_Records for this exercise:_
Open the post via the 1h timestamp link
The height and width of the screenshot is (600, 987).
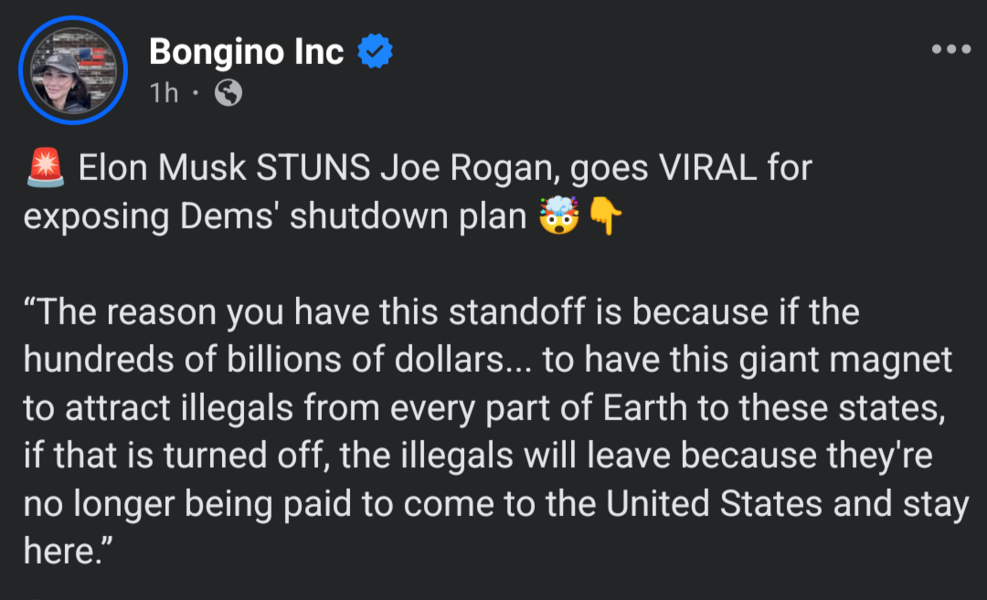pyautogui.click(x=162, y=95)
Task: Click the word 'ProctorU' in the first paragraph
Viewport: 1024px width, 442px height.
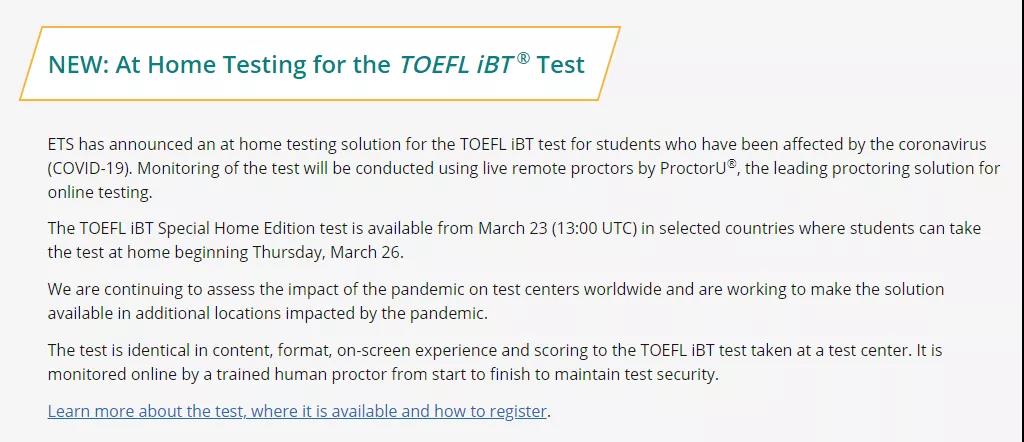Action: [694, 168]
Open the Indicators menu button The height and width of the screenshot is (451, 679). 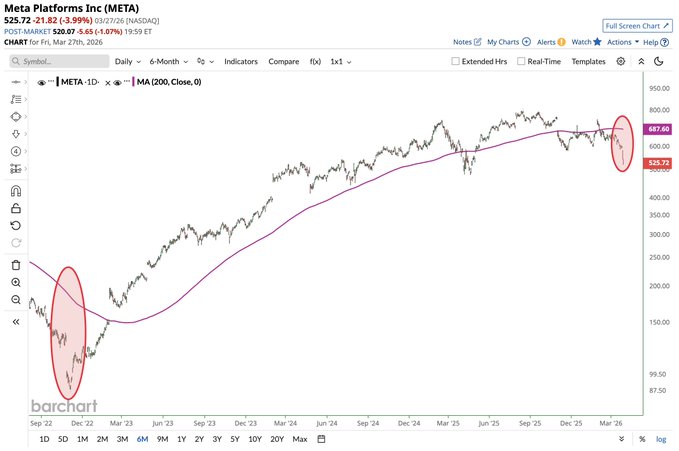[x=240, y=61]
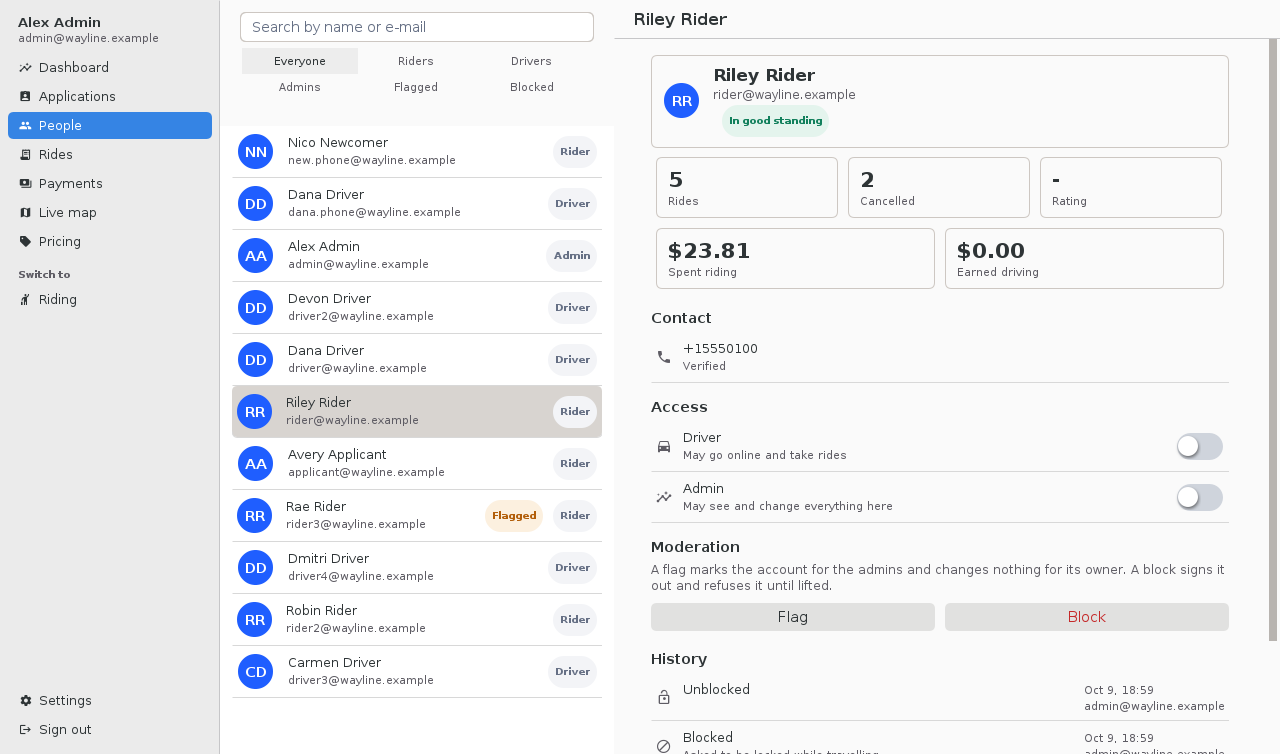Screen dimensions: 1280x754
Task: Select the Payments icon
Action: (x=25, y=184)
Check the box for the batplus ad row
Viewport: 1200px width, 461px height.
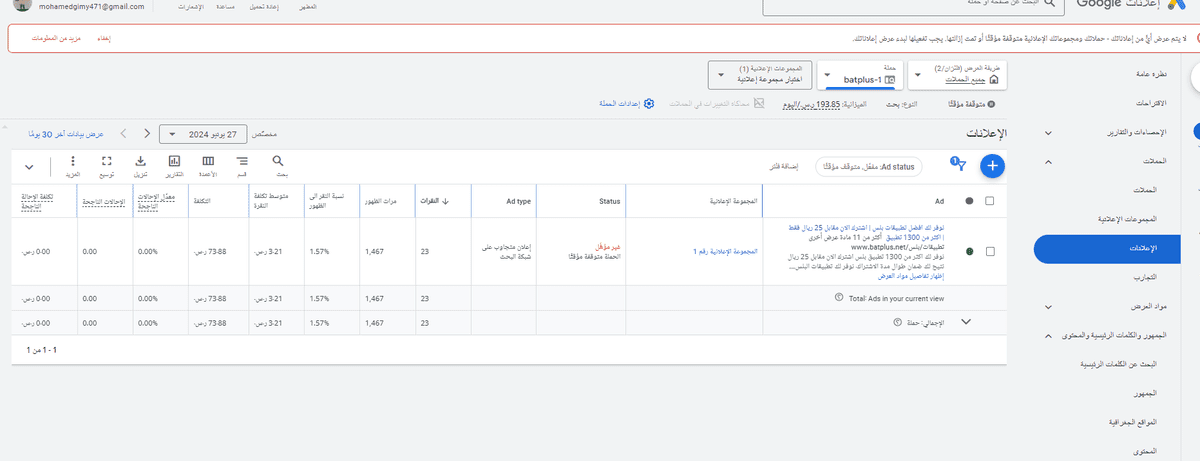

_To do:_ Exactly as written, reproduce the lines from the one containing "Check the box for the batplus ad row" through the last line of the entries above, and leave every picture out.

_Response to this exercise:_
Check the box for the batplus ad row
Viewport: 1200px width, 461px height.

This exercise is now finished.